Young French people are standing up against a higher retirement age
PARIS — Young French people, including those who have not yet entered the labor market, are protesting on Thursday against the government’s desire to raise the retirement age.
Students blocked access to some universities and high schools, and hundreds of students protested in Paris as part of nationwide strikes and demonstrations against the pension law being debated in parliament. The demonstration briefly turned violent when a group of youths broke away, vandalized bus stops and set fire to a car.
The energy arm of the prominent French union CGT on Thursday cut power to a major sports complex in the northern suburbs of Paris, including the Stade de France and many construction sites for the 2024 Olympics infrastructure.
For a generation already worried about inflation, uncertain job prospects and climate change, the pension law raises broader questions about the value of work.
“I don’t want to work all my life and end up exhausted,” said Djana Farhaig, a 15-year-old girl who blockaded her Paris high school with other students during a protest last month. “It is important for us to show that young people are committed to the future.”
Since the beginning of the movement in January, teenagers and people in their early twenties have participated in protests against the pension reform, but student groups and unions are trying to draw attention to the concerns of young people on Thursday.
“If we don’t do something, nothing will change,” said Penelope Ledesma. The 16-year-old student said she blocked the entrance to her high school in the town of Chelles near Paris on Wednesday, and traveled to the capital on Thursday to support strikers against the government’s pension reform.
President Emmanuel Macron wants to raise the retirement age from 62 to 64 and make other changes he says are needed to keep the state pension system financially stable as the population ages. Opponents argue that wealthy taxpayers or companies should take in more to fund the system.
Quentin Queller, a 23-year-old student who attended an earlier protest, said: “64 is so far it’s depressing.”
He challenged the idea that hard work equals happiness and argued that “we should work less and have more leisure”. He and others echoed the concerns of older protesters that instead of working for a living, France is moving toward a system in which people must live for work.
At one protest, a teenage boy held a placard that read: “I don’t want my parents to die at work.”
Like dozens of colleges, the University of Nanterre in the western suburbs of Paris has been partially blocked by students opposing the pension reform since Tuesday, although the numbers began to decrease by Thursday.
Alex Ribeiro, a 21-year-old humanities student at the university, said he hoped the youth strike would put pressure on the government to rethink pension reform and consider young people’s future in the workforce and their parents’ prospects for a decent retirement. after decades of hard work.

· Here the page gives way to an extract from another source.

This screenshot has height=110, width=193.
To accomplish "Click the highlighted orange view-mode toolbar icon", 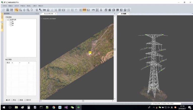I will click(85, 10).
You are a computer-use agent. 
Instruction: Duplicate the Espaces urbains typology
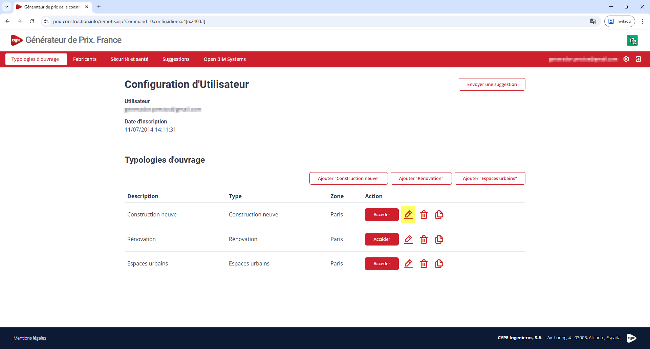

Ribeiro worries about his mother, who is due to retire soon after working as a cleaner for decades. “He has been working since he was 12,” Ribeiro said, adding that he “will not have the physical and mental capacity to continue working” for another two years if the government raises the retirement age.
Thomas Coutrot, an economist specializing in health and working conditions, described the widespread view that “work has become unbearable”.
“Young people perceive that working conditions are deteriorating and that workers no longer understand why they work,” he said.
Among the young protesters are supporters of the far-left France Unbowed party and other left-wing groups, as well as others. Living off the state pension is considered a fundamental right, and the bill is seen as a reversal of hard-won social achievements.
18-year-old Elisa Lepetit already works part-time in a bar alongside her teaching studies and cannot afford to go on strike. But he supports the protests.
“I want to be a teacher, but I don’t see myself working until I’m 64,” she said. “The goal after a lifetime of hard work is to spend time with my family.”
Some take a more apocalyptic view, saying that their time on Earth is already threatened by climate change. “It doesn’t make sense to work until you’re 67 when it’s over 55 degrees Celsius,” joked Anissa Saudemont, 29, whose work in the media sector is related to ecology.
While young people are often present in French protests, Paolo Stuppia, a sociologist at the Sorbonne University and Cal State University Humboldt, says they are particularly involved in the campaign against the pension law.
According to Stuppia, among them are those who march for climate action, LGBTQ rights, or against racial and gender discrimination, and who are connected to a pension law they also consider unjust.
“For young people, their future seems completely sealed, and this reform is part of a model that they want to challenge,” Stuppia said.